Economen hadden in Frankrijk gemiddeld op een krimp met 15,2 procent op kwartaalbasis gerekend. Voor het eerste kwartaal werden de groeicijfers naar beneden herzien, tot een economische krimp van 5,9 procent, in plaats van 5,3 procent.
Volgens het Italiaanse nationaal statistiekbureau Istat is de krimp van de economie daar, gezuiverd voor seizoen- en kalenderinvloeden, “ongezien” en het gevolg van “de economische effecten van de gezondheidscrisis en de lockdownmaatregelen”. Toch deed de op twee na grootste economie in de eurozone het beter dan verwacht. De Italiaanse bank Unicredit had een terugval van het bbp verwacht van 18 procent.
Zwaar getroffen
Spanje kent voorlopig de grootste daling van alle Europese landen. De daling is ook groter dan verwacht, want analisten hadden gemiddeld een neergang met 16,6 procent voorspeld. In het eerste kwartaal van dit jaar was al een krimp van de Spaanse economie met 5,2 procent te zien. Twee opeenvolgende kwartalen van negatieve groei betekenen dat het land in recessie verkeert.
Op jaarbasis ging de economie van Spanje met meer dan 22 procent onderuit. Spanje behoort daarmee tot de landen die het hardst werden getroffen door de coronacrisis. De economie is immers erg afhankelijk van toerisme en dat lag helemaal plat door de coronapandemie. Maar ook het bedrijfsleven en de consumptie werden hard geraakt door de lockdown.

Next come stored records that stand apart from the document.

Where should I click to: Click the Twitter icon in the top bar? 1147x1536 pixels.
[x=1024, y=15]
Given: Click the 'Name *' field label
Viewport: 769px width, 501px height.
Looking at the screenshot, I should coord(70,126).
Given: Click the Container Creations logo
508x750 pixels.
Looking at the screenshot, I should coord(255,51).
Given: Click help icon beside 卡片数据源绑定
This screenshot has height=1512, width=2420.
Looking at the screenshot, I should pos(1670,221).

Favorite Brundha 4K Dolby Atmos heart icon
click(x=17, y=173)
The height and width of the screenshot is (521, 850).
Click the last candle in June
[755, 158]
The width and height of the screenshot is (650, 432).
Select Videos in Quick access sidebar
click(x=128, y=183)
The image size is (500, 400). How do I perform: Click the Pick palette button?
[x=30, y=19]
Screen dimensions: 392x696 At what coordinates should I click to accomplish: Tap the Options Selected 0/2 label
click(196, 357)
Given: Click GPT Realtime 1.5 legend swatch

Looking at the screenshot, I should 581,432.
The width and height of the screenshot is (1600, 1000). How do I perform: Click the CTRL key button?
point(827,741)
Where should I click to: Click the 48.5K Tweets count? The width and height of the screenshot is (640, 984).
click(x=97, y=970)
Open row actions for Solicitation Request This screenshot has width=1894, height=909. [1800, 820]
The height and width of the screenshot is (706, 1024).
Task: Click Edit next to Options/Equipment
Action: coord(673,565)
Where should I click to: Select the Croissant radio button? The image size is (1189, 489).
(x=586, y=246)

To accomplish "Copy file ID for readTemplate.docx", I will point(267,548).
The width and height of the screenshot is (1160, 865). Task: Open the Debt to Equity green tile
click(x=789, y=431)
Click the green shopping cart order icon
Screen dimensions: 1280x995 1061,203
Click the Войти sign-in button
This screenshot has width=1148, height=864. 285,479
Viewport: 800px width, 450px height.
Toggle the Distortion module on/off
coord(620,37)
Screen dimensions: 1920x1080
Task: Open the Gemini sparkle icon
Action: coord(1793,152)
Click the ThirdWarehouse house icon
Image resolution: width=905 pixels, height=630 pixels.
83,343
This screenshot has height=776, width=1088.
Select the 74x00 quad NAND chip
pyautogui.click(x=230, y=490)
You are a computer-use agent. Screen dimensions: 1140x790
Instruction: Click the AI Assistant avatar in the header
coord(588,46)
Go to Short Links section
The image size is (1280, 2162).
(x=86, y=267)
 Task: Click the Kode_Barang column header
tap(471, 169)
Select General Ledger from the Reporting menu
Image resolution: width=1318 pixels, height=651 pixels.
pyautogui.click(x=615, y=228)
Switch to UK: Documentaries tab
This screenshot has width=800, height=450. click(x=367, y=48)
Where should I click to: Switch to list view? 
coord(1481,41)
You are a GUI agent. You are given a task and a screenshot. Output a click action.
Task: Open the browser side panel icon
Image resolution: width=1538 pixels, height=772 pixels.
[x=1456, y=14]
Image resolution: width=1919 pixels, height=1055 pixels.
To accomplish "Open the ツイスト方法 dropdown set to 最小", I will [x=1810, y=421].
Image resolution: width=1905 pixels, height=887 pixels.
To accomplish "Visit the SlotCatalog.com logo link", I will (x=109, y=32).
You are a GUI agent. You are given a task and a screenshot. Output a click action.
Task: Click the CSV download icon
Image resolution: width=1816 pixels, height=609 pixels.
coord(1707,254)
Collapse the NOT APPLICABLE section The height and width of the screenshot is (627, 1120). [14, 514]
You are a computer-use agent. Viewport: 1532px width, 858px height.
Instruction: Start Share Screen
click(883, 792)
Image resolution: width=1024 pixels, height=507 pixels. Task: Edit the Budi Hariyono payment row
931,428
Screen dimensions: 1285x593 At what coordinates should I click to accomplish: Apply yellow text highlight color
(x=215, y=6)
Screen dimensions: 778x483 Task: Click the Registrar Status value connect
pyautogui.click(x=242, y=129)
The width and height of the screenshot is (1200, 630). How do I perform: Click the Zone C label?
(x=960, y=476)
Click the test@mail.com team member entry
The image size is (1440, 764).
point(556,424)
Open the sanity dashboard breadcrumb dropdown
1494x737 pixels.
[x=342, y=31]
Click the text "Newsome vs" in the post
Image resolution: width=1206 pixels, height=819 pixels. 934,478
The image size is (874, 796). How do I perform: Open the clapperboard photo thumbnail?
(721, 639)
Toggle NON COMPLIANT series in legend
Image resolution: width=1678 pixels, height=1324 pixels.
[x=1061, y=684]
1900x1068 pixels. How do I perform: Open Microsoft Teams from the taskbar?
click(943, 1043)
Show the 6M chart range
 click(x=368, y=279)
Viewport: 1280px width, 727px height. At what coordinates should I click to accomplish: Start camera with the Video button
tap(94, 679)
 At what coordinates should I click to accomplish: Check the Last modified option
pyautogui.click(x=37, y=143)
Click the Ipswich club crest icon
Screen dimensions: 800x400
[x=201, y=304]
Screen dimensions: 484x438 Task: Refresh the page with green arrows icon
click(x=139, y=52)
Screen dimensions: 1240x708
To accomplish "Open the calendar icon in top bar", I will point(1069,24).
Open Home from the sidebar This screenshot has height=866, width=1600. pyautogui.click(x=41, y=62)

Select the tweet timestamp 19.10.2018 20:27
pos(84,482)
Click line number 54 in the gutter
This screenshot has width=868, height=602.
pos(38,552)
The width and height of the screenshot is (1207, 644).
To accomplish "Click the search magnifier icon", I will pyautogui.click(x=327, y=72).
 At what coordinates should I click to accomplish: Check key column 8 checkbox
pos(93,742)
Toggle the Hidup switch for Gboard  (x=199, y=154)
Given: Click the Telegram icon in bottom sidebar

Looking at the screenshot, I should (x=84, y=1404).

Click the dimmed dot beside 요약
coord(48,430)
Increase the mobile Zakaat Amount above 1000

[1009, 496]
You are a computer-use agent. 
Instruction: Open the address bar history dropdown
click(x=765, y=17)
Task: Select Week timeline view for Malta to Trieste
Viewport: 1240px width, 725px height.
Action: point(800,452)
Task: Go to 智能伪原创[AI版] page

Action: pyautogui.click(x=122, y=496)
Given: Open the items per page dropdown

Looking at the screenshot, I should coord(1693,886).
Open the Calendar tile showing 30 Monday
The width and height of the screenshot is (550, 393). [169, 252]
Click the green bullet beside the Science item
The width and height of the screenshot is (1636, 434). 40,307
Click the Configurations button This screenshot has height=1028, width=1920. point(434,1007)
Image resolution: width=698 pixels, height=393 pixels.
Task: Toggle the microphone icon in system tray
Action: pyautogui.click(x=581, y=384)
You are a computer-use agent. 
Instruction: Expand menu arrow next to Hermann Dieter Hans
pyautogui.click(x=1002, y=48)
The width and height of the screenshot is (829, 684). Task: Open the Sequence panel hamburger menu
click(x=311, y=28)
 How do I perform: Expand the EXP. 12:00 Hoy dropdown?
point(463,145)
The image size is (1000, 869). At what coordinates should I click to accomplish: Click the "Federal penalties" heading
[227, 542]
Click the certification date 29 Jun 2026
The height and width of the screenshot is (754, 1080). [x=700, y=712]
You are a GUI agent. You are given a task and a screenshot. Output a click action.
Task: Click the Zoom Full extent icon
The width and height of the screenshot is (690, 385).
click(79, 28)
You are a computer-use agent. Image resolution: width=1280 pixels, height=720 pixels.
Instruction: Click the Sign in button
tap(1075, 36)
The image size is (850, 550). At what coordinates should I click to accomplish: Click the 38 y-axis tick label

Voor heel 2020 verwacht de Spaanse regering een economische krimp van meer dan 9 procent. In 2021 zou dan weer een groei van bijna 7 procent te zien moeten zijn. Spanje is de vierde grootste economie van de eurozone.
Donderdag werden al eerste ramingen voor België, met een krimp van 12,2 procent in het tweede kwartaal, en Duitsland, met een krimp van 10 procent, gepubliceerd. Het bruto binnenlands product van de Verenigde Staten is met 32,9 procent gekrompen in het tweede kwartaal, de grootste economische terugval sinds de start van de metingen in 1947.